▶ _What you have to do_
Keep every word of the listing and drop the images when you write it out.

▶ _Data to use_
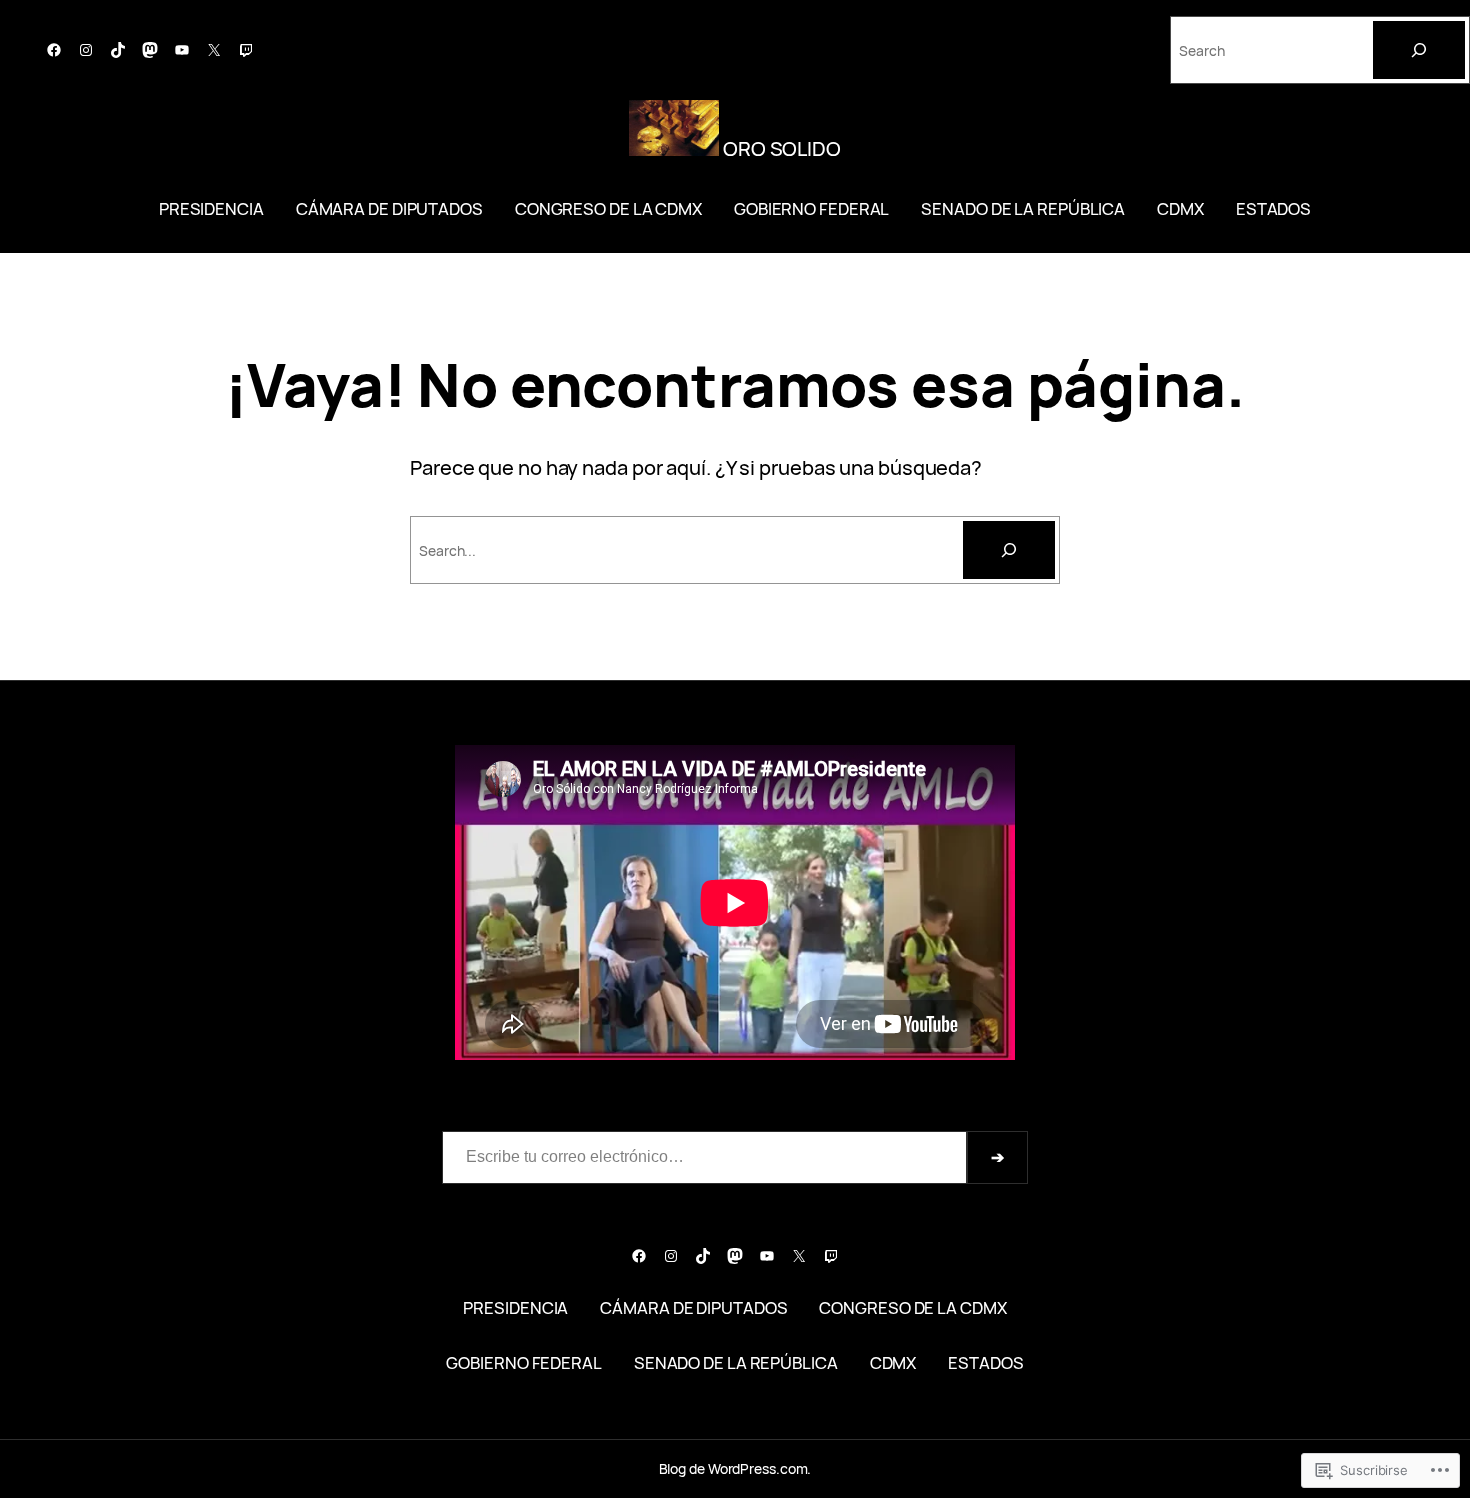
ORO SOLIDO (780, 148)
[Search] (1419, 50)
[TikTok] (118, 50)
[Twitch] (246, 50)
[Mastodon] (150, 50)
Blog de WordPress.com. (735, 1468)
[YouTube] (182, 50)
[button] (674, 128)
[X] (214, 50)
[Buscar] (1009, 550)
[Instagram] (86, 50)
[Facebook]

▶ _Exercise output_
ORO SOLIDO (780, 148)
[Search] (1419, 50)
[TikTok] (118, 50)
[Twitch] (246, 50)
[Mastodon] (150, 50)
Blog de WordPress.com. (735, 1468)
[YouTube] (182, 50)
[button] (674, 128)
[X] (214, 50)
[Buscar] (1009, 550)
[Instagram] (86, 50)
[Facebook]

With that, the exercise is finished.